Once settled we worked up the course and started catching boats.  We struggled to find our line and the wind but eventually settled in working the western shoreline.  The projected northerly was descending and a wind hole had formed in front of us at Point No Point.  We pushed up behind these boats and started drifting as well, while we watched the few boats behind us reconnect.  The boats that started much earlier in the morning enjoy several hours of the southerly, as well as a nice ebb tide, to carry them north and across the wind hole.  We started just as the tide turned so at Point No Point all we could do is sit there and watch them sail away.  Eventually the wind line descended to us and we transitioned to the Lt/Med #1 and sailed across to Whidbey Island and the only mark at Double Bluff.  Once there we tacked into Mutiny Bay pointing high and fast, putting the hurt on a lot of boats.  Tacking out of Mutiny Bay the wind continued to build and we were over powered.  We debated between the Heavy #1 or #3.  We pulled the Heavy #1 on deck and into position, only to see 15-16 kts.  It looked to be building further so we chose to instead put up the #3, only to have the wind back off.  Rapid double handed headsail changes on a J/125 is an exhausting endeavor.  We tried to see if the #3 would hold, but started to quickly lose ground to the fleet.  As a result, we dragged the Heavy #1 back up on deck and executed a second peel.  Now we were back in our groove in 12-15 kts of wind, but had given up valuable ground to Laffite’s Kyrnos, a custom 53 in our class, which in those wind conditions was flying.  We tried to reel her in but couldn’t and finished Day #1 exhausted and in 2nd place in our class.  Further, it was a day for the early boats, and we finished #42 overall.  That evening we went over to have cocktails on Kyrnos, and left our bananas on their boat...

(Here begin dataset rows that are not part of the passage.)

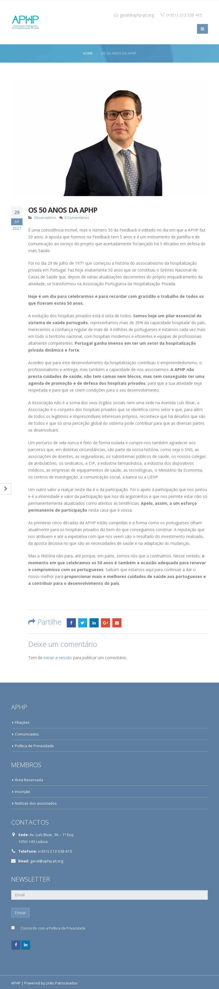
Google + (105, 622)
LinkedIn (94, 622)
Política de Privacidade (34, 745)
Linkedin (25, 944)
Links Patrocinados (62, 983)
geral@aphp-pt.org (137, 15)
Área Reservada (29, 779)
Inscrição (22, 791)
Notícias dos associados (36, 803)
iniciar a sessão (58, 657)
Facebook (71, 622)
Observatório (45, 217)
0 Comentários (76, 217)
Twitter (82, 622)
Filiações (22, 722)
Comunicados (27, 734)
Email (116, 622)
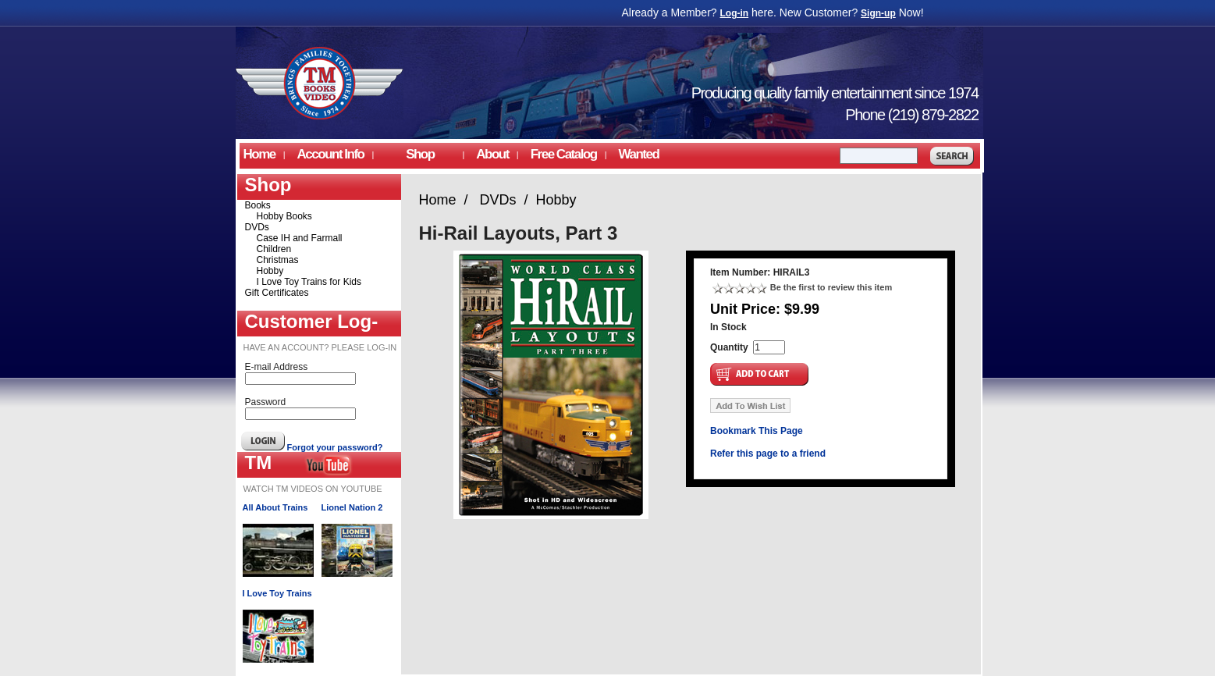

After a great evening in Port Townsend, we hit the water Sunday with glorious conditions.  The wind was 10kts from the north and projected to build towards 15 kts, ideal Hamachi conditions.  We had a great start and successful spinnaker hoist.  This time we chose to fly the A2.0.  Being one of the last to start we had a full flood pushing us south, so sailed past Marrowstone Lighthouse to get the current push, and then out into the channel where we had great wind.  We crossed over to Bush Point fairly early to catch the rip up the shore and bombed past Bush Point.  We stayed wide of Mutiny Bay as it looked like lighter air, and passed a lot of boats on our way down and around Double Bluff.  By this point the wind had backed off to 7-8 kts (unfortunately), but we were making the right tactical moves on the fleet.  We worked the currents around Point No Point and stayed slightly wide as we continued south.  We were enjoying better breeze on the outside and passing boats, with most of our competition on the inside.  North of Apple Tree Point we had a decision: continue in and go head to head or stay outside and hope for more breeze.  The wind was coming down from the north and we thought we had better pressure and speed on the outside, so we made a few jibes to stay in the middle of the course, only to have it fade again.  Further, we watched our competition, who we had reeled in, slip away on a completely different Race 2 Straits sailing videowind along the western shore.  While the boats in the middle continued east, we jibed back west to catch the shift.  This paid off as we put the hammer down on everyone, but our move was too late to catch the lead boats that had already slipped away.  We finished Day #2 first in class, finishing over 20 minutes ahead of our closest competitor.  However, our decision to stay outside cost us finishing in the top tier, but we still placed #21 overall.”   Watch this folksy home made sailing video here, it gives you an idea of the “laid back vibe” of the race.  For more Race to the Straits sailing information Add to Flipboard Magazine.